Cancer New Moon Meditation for 2004:

The Divine Mother and the Grace of Saturn
By Jean Hinson Lall

As the Sun and Moon revolve through the zodiac in their rhythmic lunation dance, they guide us through the phases of life and the seasons of the spirit. Each sign of the zodiac is a portal to an essential divine principle. At the Cancer New Moon, when Earth is at her greenest and growth most abundant, it is the divine Mother who shines forth.

This month the Sun and Moon meet late in Cancer after each has passed through the difficult conjunction with Saturn. As we saw at the Capricorn Full Moon, Saturn and the Moon (and their respective signs, Capricorn and Cancer) represent opposite but complementary principles. Cancer gestates, gives birth, cherishes and fosters, overflowing with mother’s milk, while Saturn limits and structures, bringing things to their proper shape and their natural end. These archetypal principles work at a subtle philosophical level and can also be observed in the concrete activities and events of our lives: weaning a child, setting up a household budget, signing a mortgage contract, hiring a nanny, closing up a home, sending the last child off to college.

The force of astrological symbolism was brought home to us last week as one of our beloved cats, Gus, had to be euthanized at the exact hour of the Sun-Saturn conjunction in Cancer. A handsome black-and-white tuxedo cat, Gus was one of the kittens at whose birth I had served as "midwife" nearly fourteen years ago, and I had mothered and nursed and indulged him through a lifetime of escapades, injuries and chronic illnesses. The Moon-mother in me had postponed the inevitable as long as possible and went on trotting out new treatment plans and morsels of tempting food right to the last moment, tearfully resisting the end. My Saturnian father side, however, dispassionately assessed the evidence that Gus simply couldn’t carry on any longer and calmly telephoned the vet to come and help him make an easy transition to the other world.

§ §

» What to produce: Continue the Cancer New Moon meditation from its last sentence, in the same voice.

§ §

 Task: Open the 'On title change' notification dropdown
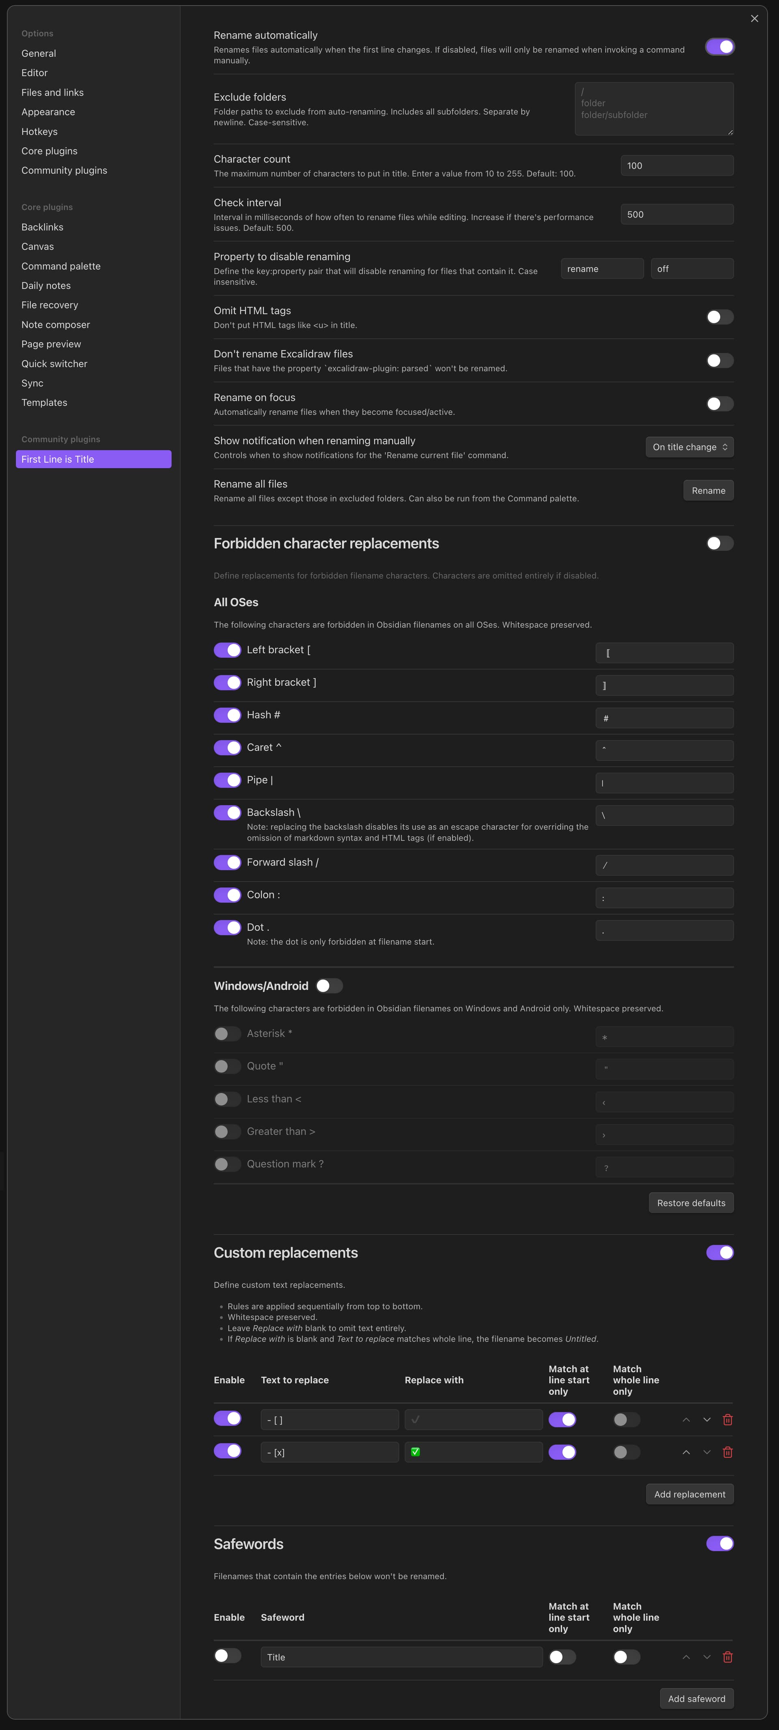coord(690,447)
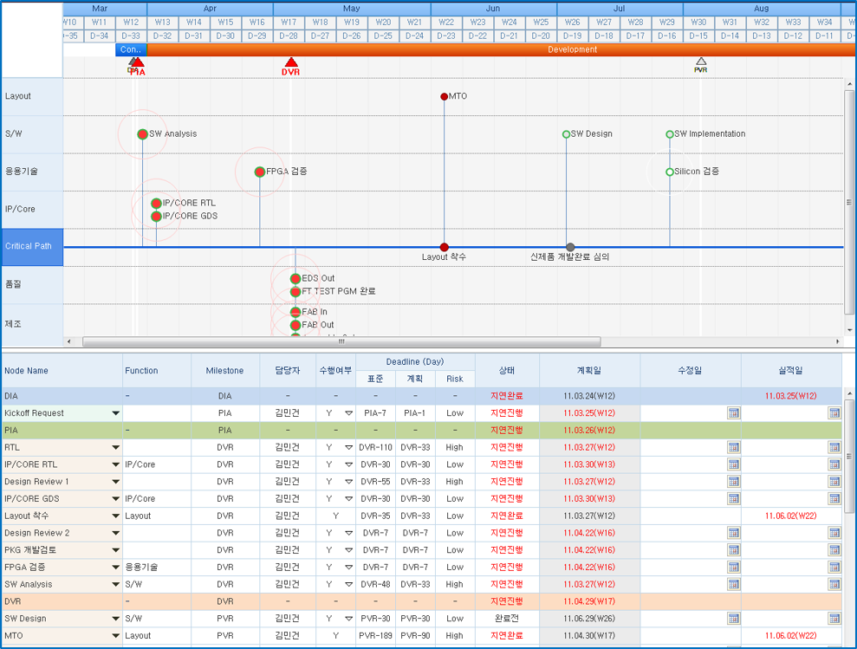Expand the Kickoff Request node dropdown
Image resolution: width=857 pixels, height=649 pixels.
[x=115, y=413]
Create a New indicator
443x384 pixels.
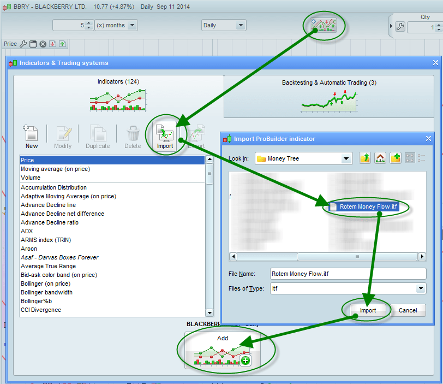click(x=32, y=135)
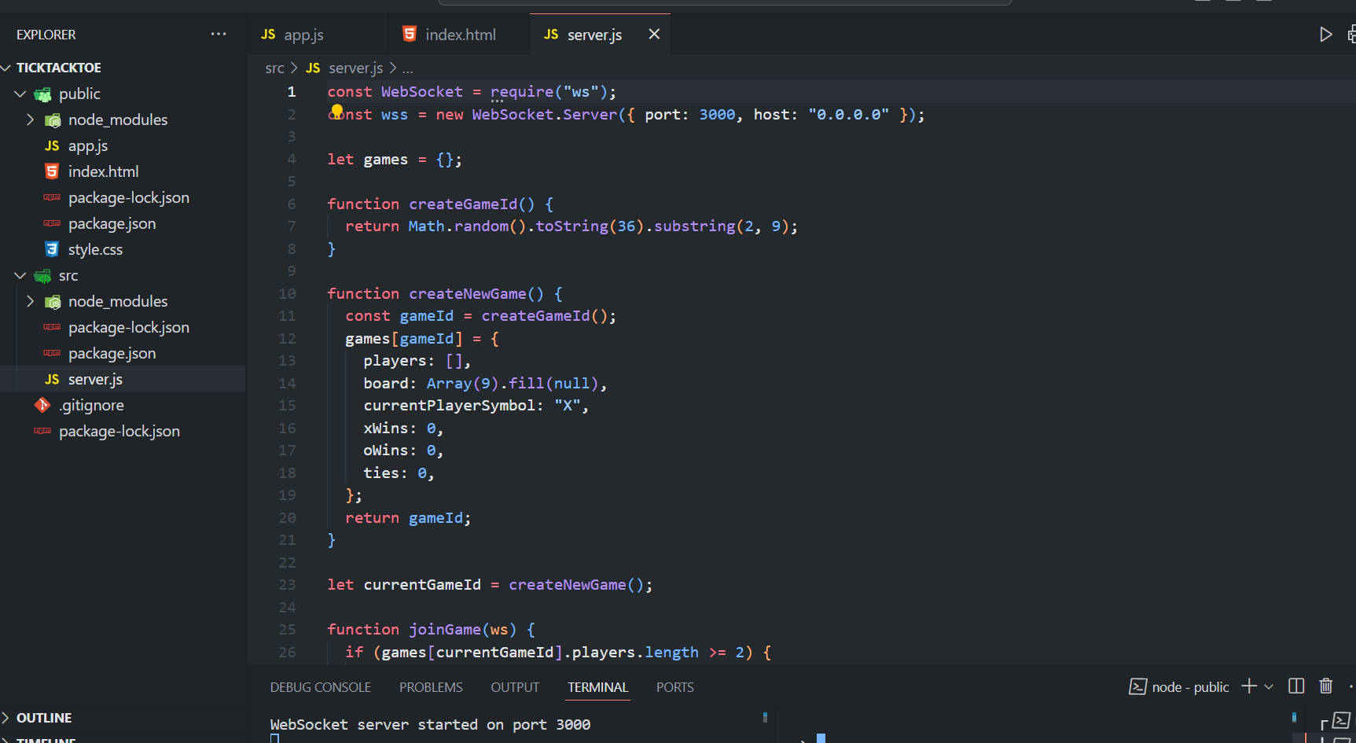Viewport: 1356px width, 743px height.
Task: Open style.css in the explorer
Action: point(95,250)
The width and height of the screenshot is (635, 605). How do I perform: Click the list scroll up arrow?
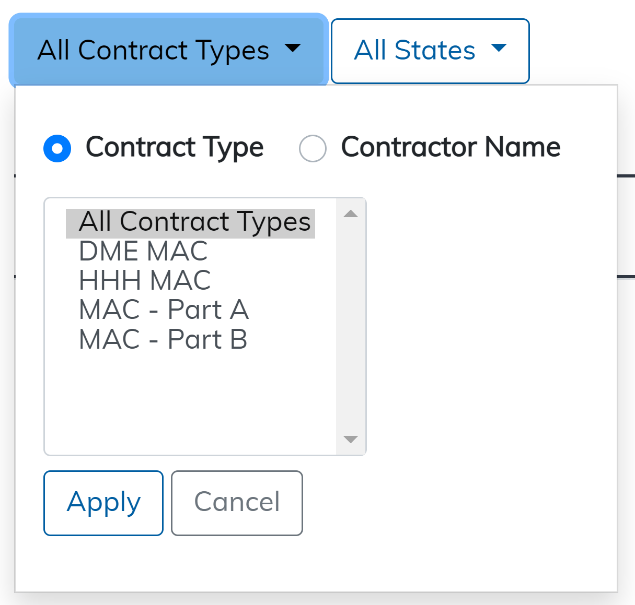tap(351, 214)
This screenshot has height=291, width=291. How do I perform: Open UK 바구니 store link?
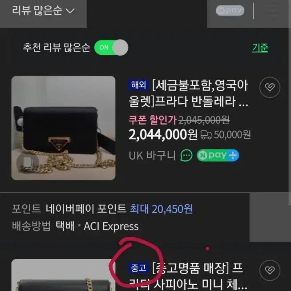[152, 155]
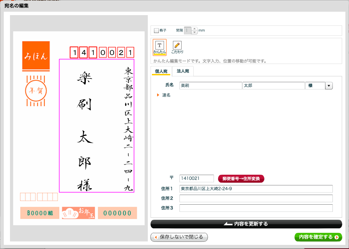This screenshot has height=249, width=349.
Task: Enable the 格子 grid checkbox
Action: 156,31
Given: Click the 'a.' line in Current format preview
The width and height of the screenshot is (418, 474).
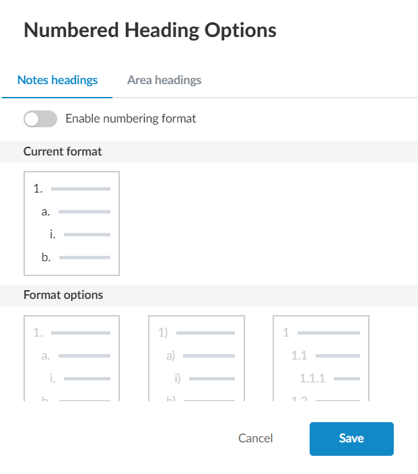Looking at the screenshot, I should click(75, 212).
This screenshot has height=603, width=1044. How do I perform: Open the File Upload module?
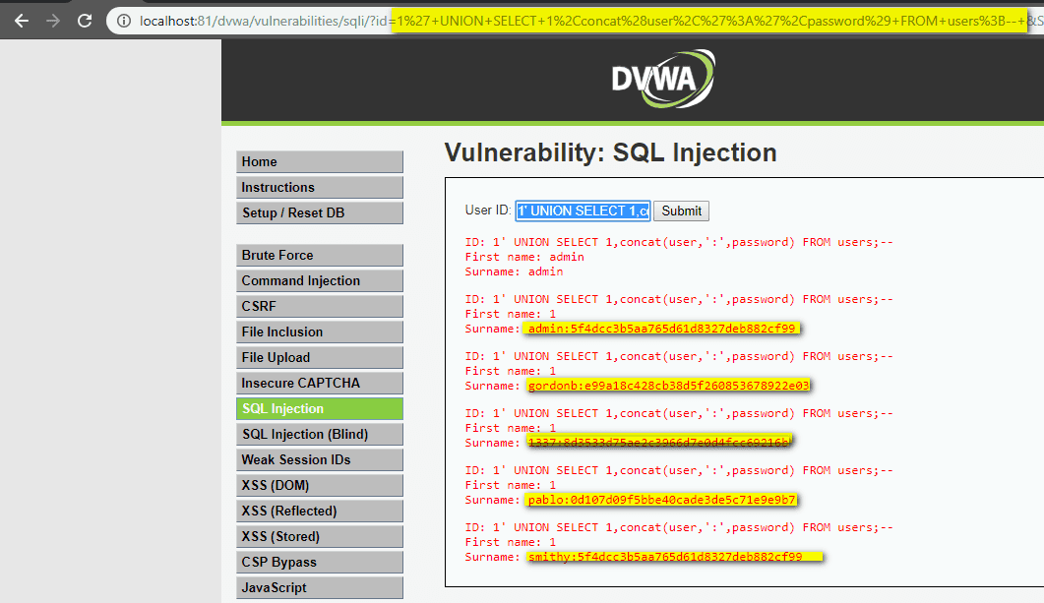(319, 357)
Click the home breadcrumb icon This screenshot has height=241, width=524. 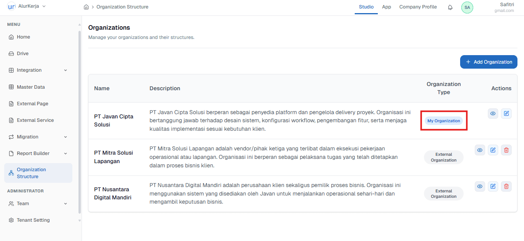(86, 7)

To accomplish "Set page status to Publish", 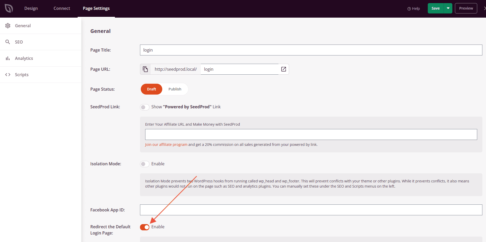I will click(x=175, y=89).
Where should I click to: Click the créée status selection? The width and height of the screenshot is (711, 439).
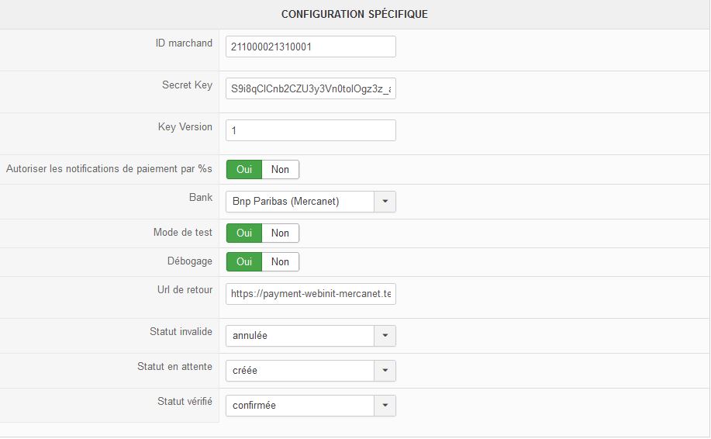pyautogui.click(x=300, y=371)
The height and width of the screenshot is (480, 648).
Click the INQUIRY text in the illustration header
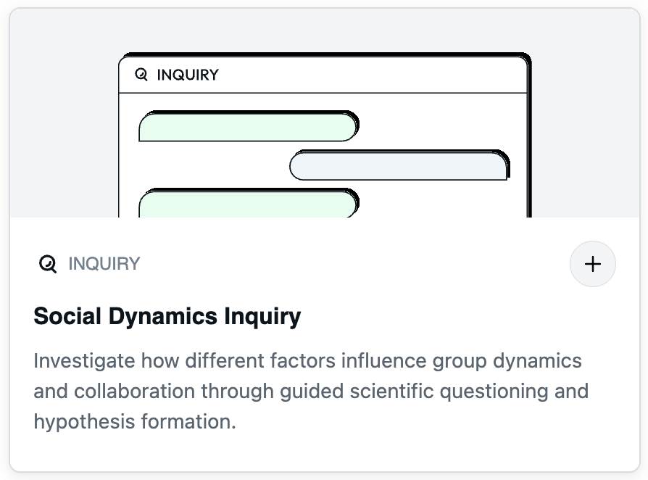pos(188,75)
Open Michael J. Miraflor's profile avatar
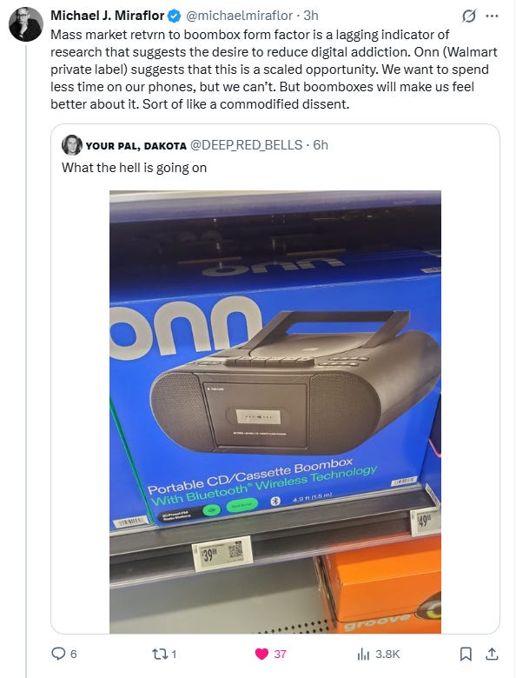Viewport: 516px width, 678px height. (26, 24)
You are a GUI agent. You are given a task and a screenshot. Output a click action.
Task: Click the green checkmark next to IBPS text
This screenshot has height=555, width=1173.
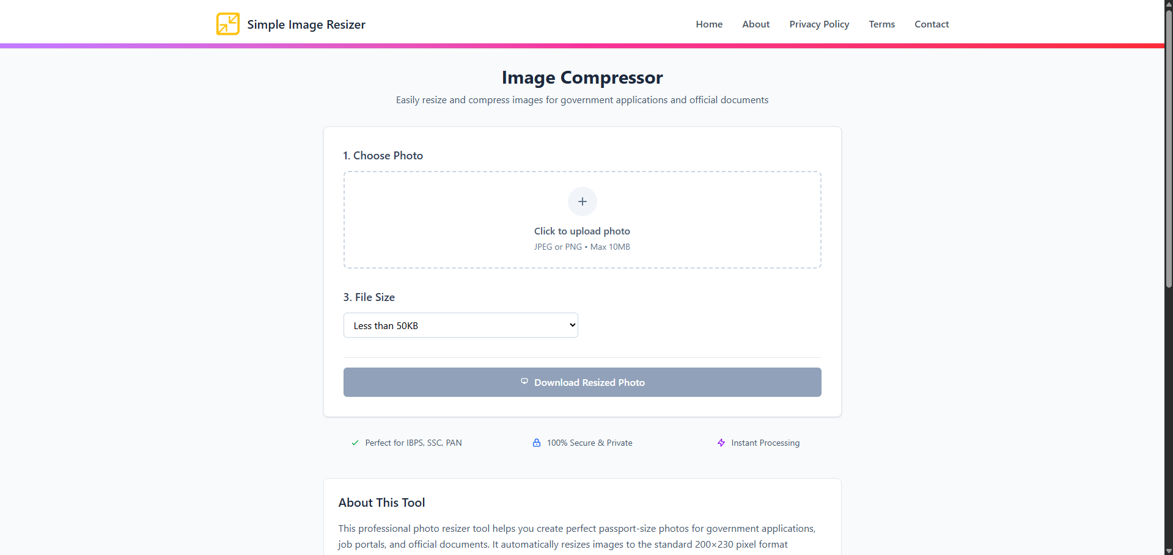tap(355, 443)
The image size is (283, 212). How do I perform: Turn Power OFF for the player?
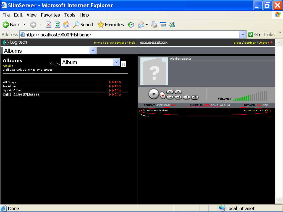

§ §

» Output for this exercise:
Since he’s been gone there is a quietness in our home, a space for reflection and memory. We can feel Gus’s image being engraved in our hearts, layered in with recollections of people and events that flowed through our lives during the years he lived with us. And now that he no longer needs our vigilant and laborious care, we have time to reflect on the meaning of care itself and to wonder at the nurturing energy that has poured through our home over the years in support of cats, dogs, people, plants, and whatever else happened by. While we were rushing about tending to children, animals, neighbors, gardens, and home-improvement projects, the activity itself absorbed all our attention. We were immersed in the flow of "mother’s milk" which is both a natural and a spiritual force. It’s at times like this, when the activity of caregiving is interrupted, that we suddenly turn and recognize the divine Mother herself, the source and substance of all nurturance who holds our beginning and our ending in her ample lap. She seems palpably near and comfortingly at home with us these days.

This is the grace of Saturn, who by saying "no" or "no more" opens the way to a deeper "yes." He reduces all things to their correct scale and proportions, reveals their true outlines, and finally pulls aside the curtain to reveal the essence behind the manifest appearance. As Sun and Moon both pass through Saturn’s gate in the sign of home, family and motherhood, we are carried behind the visible family and beyond our own plans and expectations, into the presence of the divine source of life. We realize what has been holding and sustaining us all our lives and what will carry us safely home.

Saturn’s transit through Cancer can make us aware that the burdens and limitations of family life are simply too great for us to bear – yet impossible to avoid. The gift of Saturn in Cancer is the wisdom that we are not carrying the burdens or bearing the limitations alone. A compassionate, infinitely loving and sustaining maternal presence permeates the cosmos. Everything is packed with mothering. Knowing this, we can live humanly, doing our bit to care for the world and our children and leaving the rest to Her.